In Hawaii, Parker showed his works at the Kona Oceanfront Gallery in Kailua-Kona, where his pop surrealist paintings focusing on the Tiki theme were exhibited and sold. The art curators on the island were skeptical at first that his themes would sell, so he was first relegated to the back of the shop. As the paintings proved the better sellers of the art in the gallery, they eventually took on a featured position, including replacing the previous styles of paintings in the gallery window. His works blend popular culture items like Hollywood monsters, anthropomorphized house pets, and other alien elements into Tiki environments based upon Hawaiian landscapes. Parker states that he is making alternative representations of Tikis, and not producing the real thing, in order to avoid misrepresenting traditional Hawaiian indigenous culture.

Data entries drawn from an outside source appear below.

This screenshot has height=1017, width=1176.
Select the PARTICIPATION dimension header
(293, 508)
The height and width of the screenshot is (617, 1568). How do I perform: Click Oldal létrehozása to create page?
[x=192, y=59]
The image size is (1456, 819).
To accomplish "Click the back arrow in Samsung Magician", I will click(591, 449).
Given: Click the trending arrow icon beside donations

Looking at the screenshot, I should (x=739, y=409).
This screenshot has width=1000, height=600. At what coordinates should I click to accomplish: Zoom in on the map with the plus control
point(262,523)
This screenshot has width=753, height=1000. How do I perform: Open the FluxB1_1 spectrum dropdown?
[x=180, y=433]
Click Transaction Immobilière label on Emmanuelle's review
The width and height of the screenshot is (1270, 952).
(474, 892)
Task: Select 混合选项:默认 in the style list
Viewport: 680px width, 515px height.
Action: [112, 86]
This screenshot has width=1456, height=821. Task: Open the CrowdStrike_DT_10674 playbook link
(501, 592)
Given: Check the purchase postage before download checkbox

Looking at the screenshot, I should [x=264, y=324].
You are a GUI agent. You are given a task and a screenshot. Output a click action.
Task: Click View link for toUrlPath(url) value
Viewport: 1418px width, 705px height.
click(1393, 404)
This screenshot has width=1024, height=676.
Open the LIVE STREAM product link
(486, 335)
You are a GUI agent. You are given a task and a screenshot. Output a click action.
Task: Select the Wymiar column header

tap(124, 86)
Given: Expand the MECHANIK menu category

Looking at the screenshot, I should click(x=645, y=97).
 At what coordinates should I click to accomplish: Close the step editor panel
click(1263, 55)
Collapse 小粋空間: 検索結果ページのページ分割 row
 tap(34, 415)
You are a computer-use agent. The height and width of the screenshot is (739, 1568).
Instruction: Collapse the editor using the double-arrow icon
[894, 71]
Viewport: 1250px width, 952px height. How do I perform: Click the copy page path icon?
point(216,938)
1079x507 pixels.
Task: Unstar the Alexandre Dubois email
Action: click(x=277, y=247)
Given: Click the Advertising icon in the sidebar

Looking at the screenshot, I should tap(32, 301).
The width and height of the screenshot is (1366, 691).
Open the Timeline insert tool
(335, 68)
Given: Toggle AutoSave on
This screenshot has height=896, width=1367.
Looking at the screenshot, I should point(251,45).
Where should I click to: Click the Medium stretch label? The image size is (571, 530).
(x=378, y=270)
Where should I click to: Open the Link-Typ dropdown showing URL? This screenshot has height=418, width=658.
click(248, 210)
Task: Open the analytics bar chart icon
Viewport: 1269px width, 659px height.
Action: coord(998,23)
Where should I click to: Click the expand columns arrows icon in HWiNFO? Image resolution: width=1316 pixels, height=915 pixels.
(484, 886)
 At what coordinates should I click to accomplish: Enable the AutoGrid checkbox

His works are also exhibited and sold at galleries in Los Angeles, including collections sold in 2010, 2012, and 2014. In 2016, his collection was shown at the city's La Luz de Jesus Gallery. Parker's original paintings are sold at Hawaiian galleries, and are printed upon a range of souvenir merchandise sold on Hawaiian tourism locations and convenience stores. The items are developed through the company Tiki Shark Art Inc., which Parker co-founded with Abbas Hassan in 2010. In 2015, the company signed a licensing deal with McPhail Sports, a water sports and apparel company in New Zealand, to distribute Parker-themed merchandise to Australasia and Polynesia.

In 2016, Parker released a new series of works focusing on aquatic or jungle animals, and applied as tribal tattoos upon dish towels. These towels were created as a part of a kitchen accessories line sold under the brand of chef Sam Choy. Hana Hou! Magazine wrote of Parker's work: "His Polynesian pop cartoonland paintings draw from kitsch, elevating it to art."